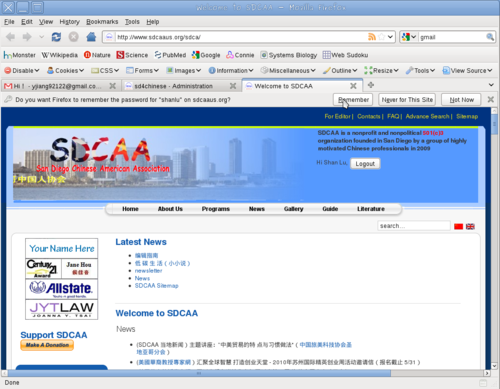Click the Remember password button

pos(353,100)
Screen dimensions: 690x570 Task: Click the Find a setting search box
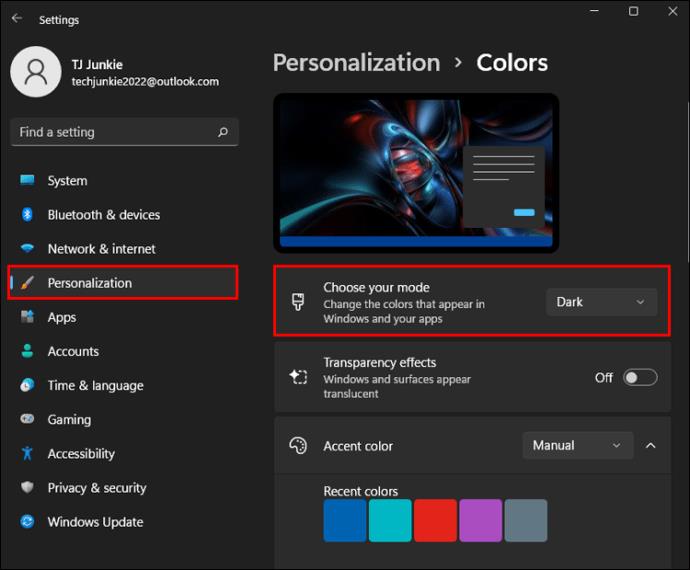pos(124,132)
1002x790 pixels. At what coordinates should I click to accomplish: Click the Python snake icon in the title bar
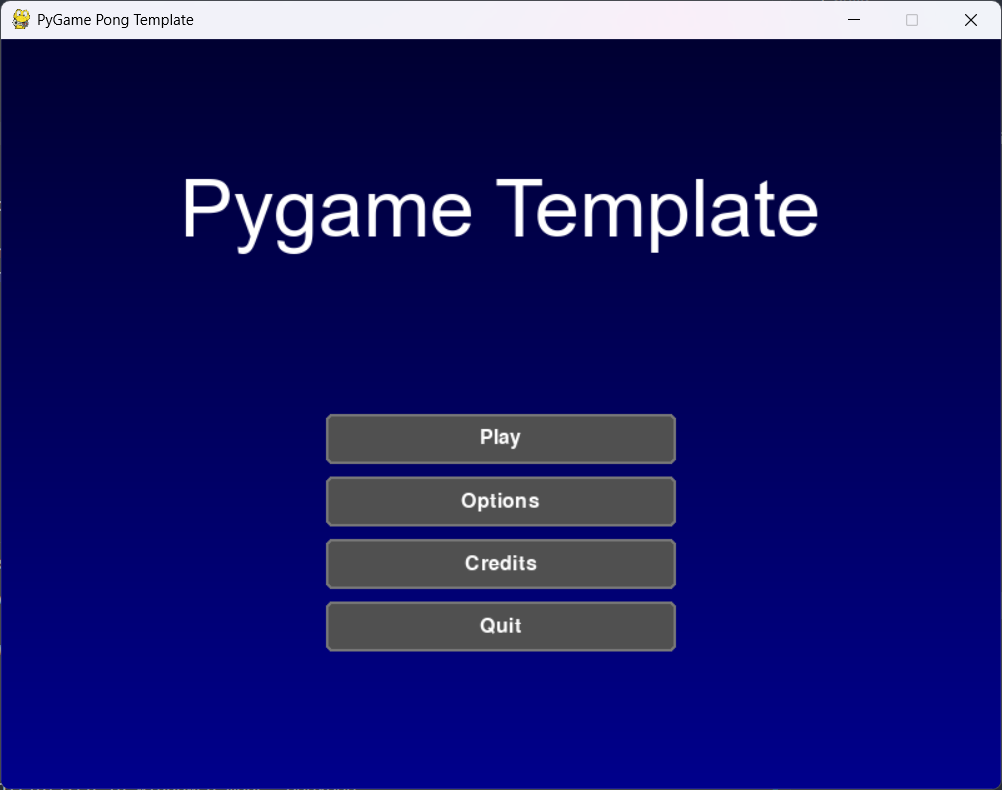(x=19, y=19)
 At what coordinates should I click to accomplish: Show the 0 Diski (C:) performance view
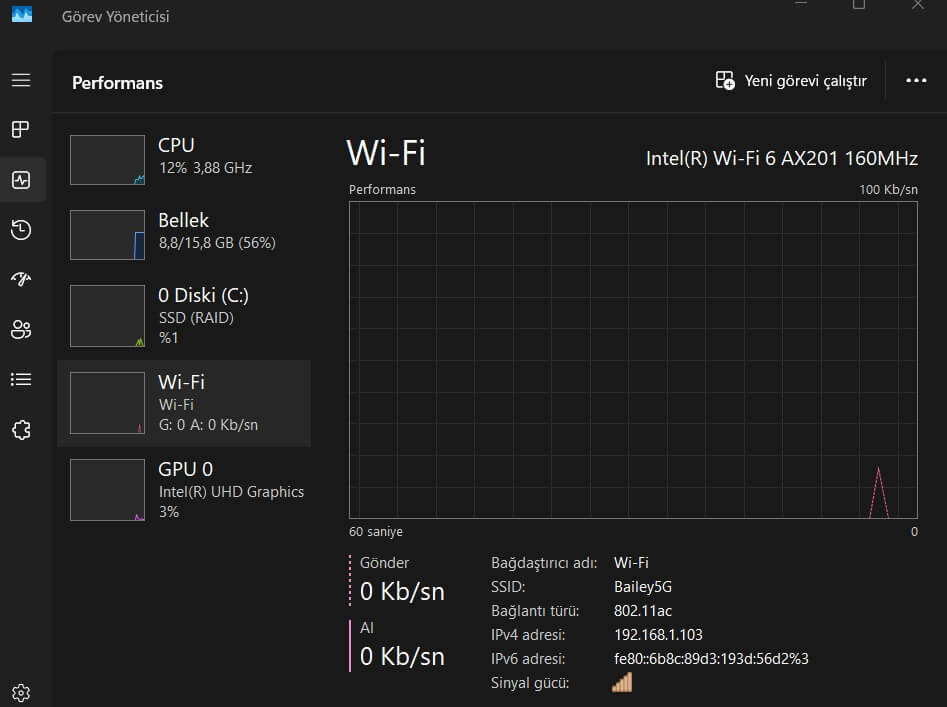[184, 316]
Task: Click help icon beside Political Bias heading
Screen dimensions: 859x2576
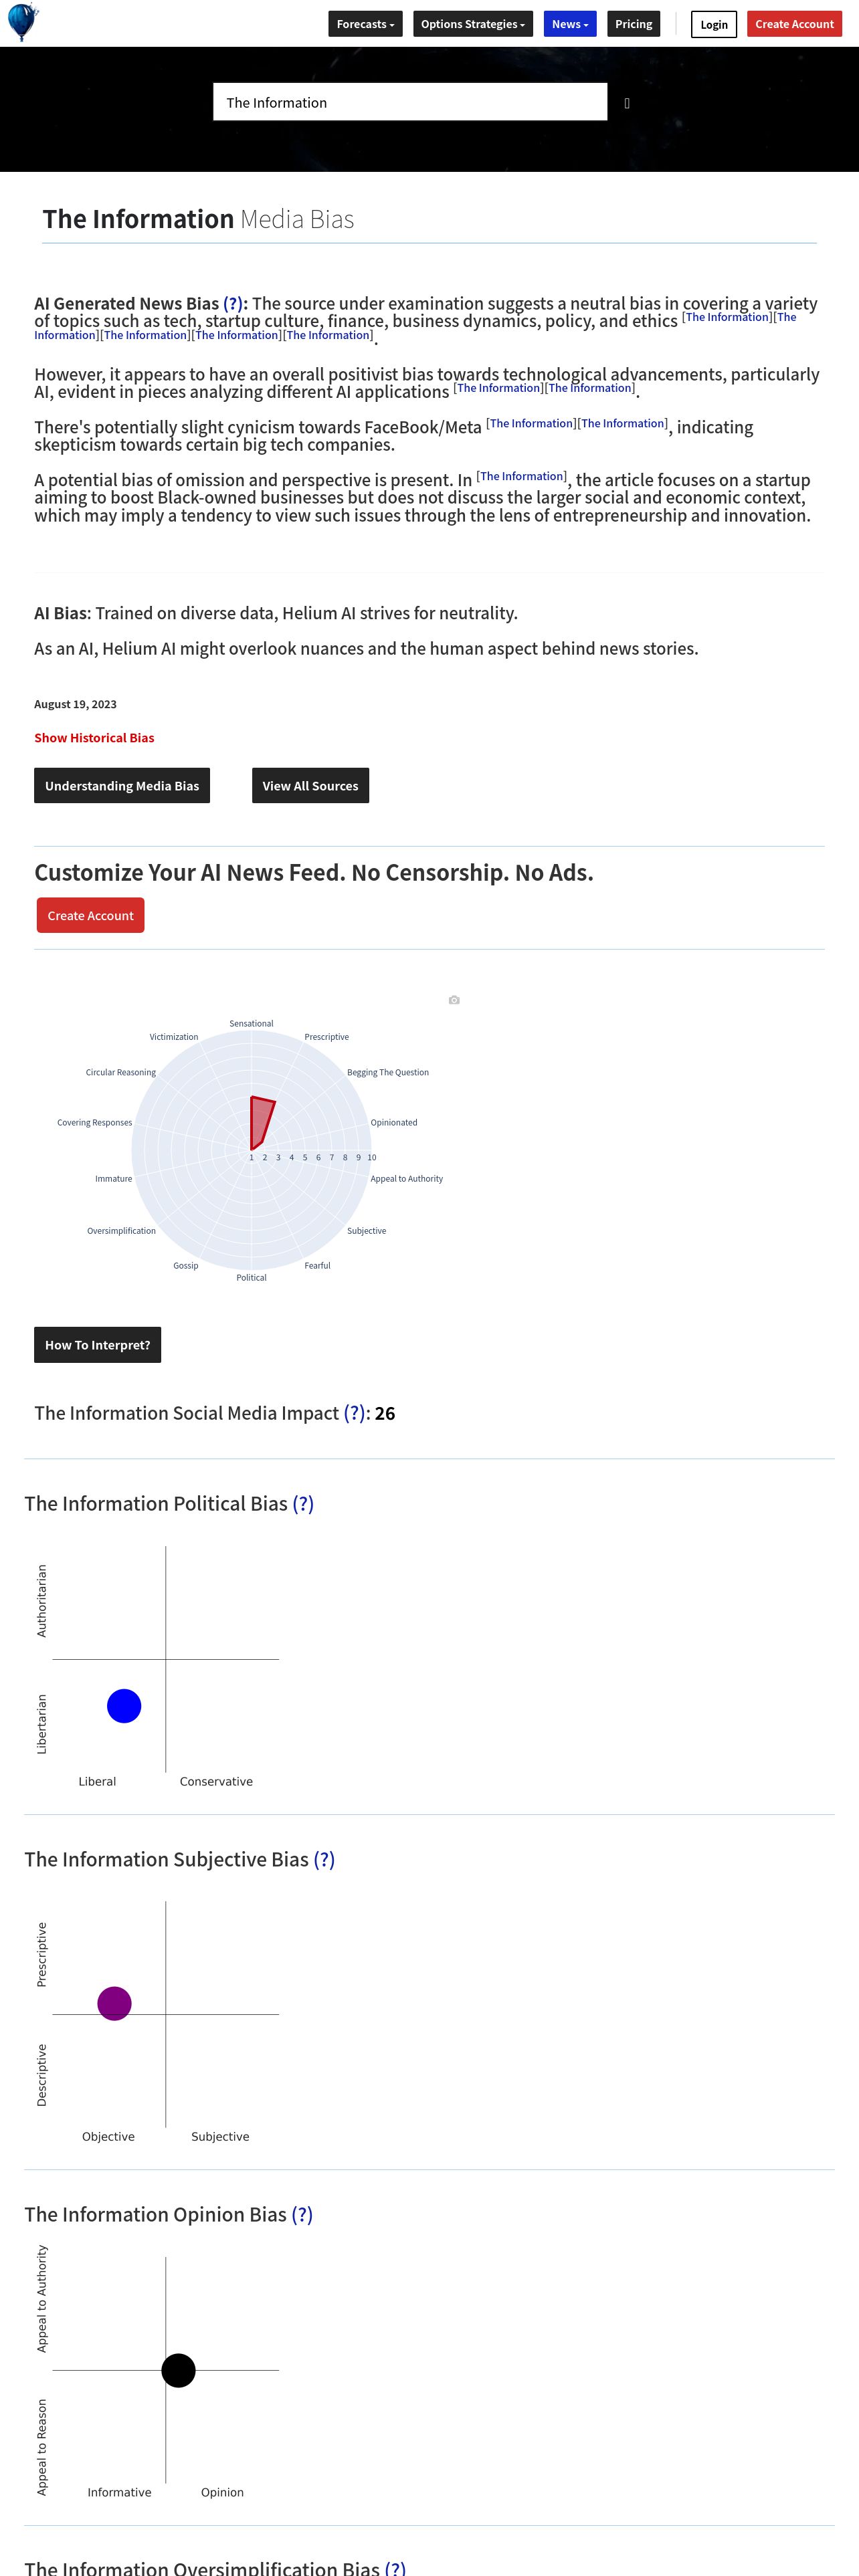Action: click(x=303, y=1504)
* * * * *
### Goal of the exercise
Reproduce every line of the entries above verbatim, omitting the pictures.

### Result
Click the Remember password button

pos(353,100)
Screen dimensions: 690x570 Task: Click the Find a setting search box
pos(124,132)
1002x790 pixels. At what coordinates should I click to accomplish: Click the Python snake icon in the title bar
(x=19, y=19)
 At what coordinates should I click to accomplish: Show the 0 Diski (C:) performance view
[184, 316]
Task: Click help icon beside Political Bias heading
Screen dimensions: 859x2576
Action: click(x=303, y=1504)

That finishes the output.